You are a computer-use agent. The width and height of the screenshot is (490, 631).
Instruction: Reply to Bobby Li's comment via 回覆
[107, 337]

------------

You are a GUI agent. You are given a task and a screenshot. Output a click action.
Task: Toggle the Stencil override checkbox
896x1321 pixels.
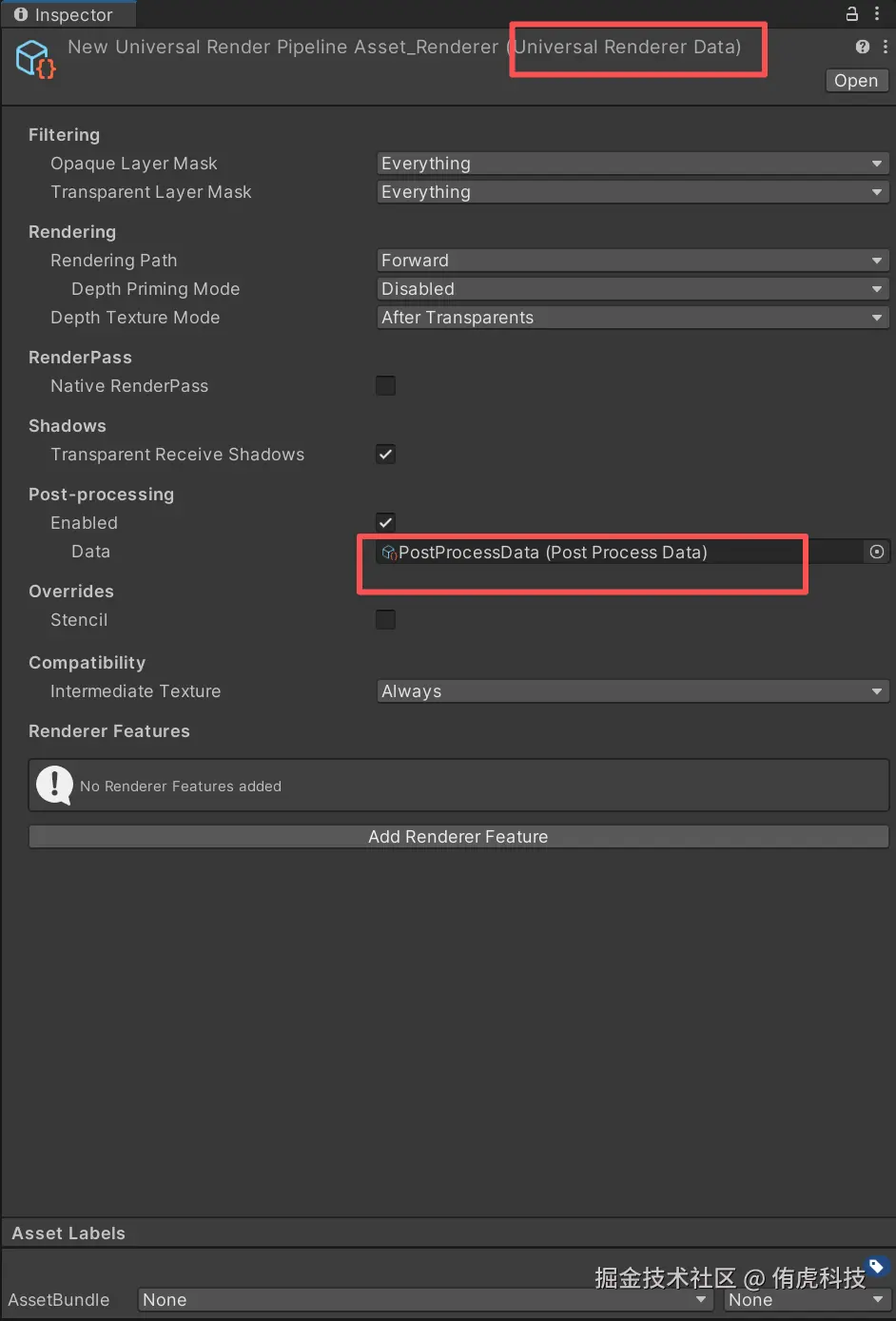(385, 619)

------------

Problem description: Each line in the material with "agent" in it must be reported.

Exercise solution:
You are a computer-use agent. The width and height of the screenshot is (490, 631).
You are a GUI agent. You are given a task and a screenshot. Output a click action.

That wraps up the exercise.